» MATERIAL FOR THIS TASK
* * * * *

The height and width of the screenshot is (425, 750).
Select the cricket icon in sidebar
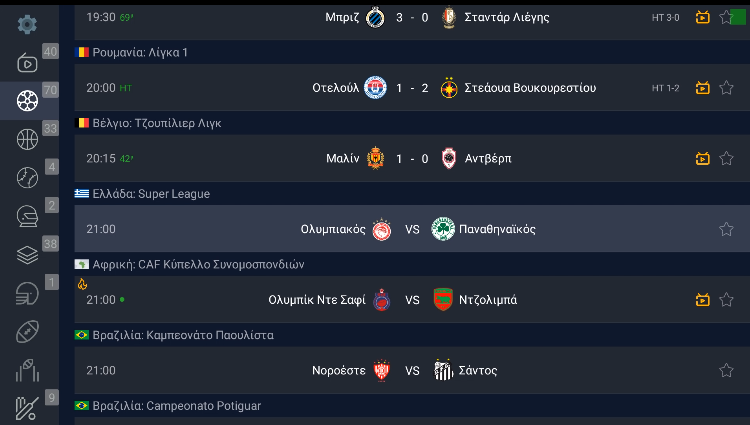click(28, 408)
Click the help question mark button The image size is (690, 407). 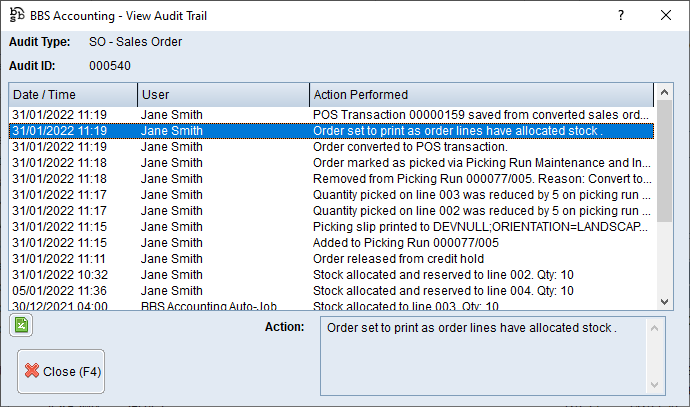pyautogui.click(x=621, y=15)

* * * * *

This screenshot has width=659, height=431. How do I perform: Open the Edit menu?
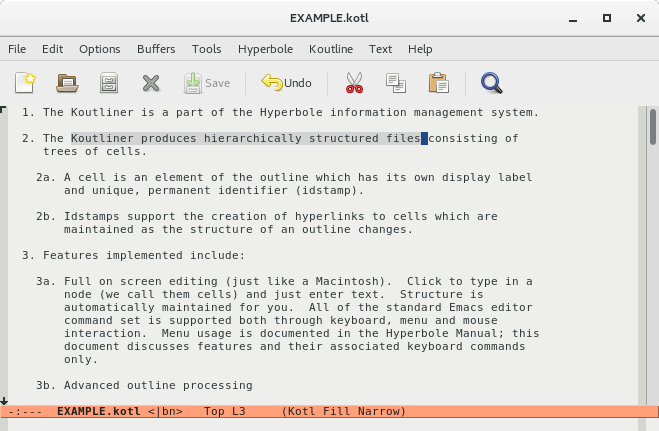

* * * * *

» TASK INSTRUCTIONS
Where a line above contains the string "height", copy that line.

» SOLVED EXERCISE
The height and width of the screenshot is (425, 750).
This screenshot has width=659, height=431. How do I perform: Open the Edit menu?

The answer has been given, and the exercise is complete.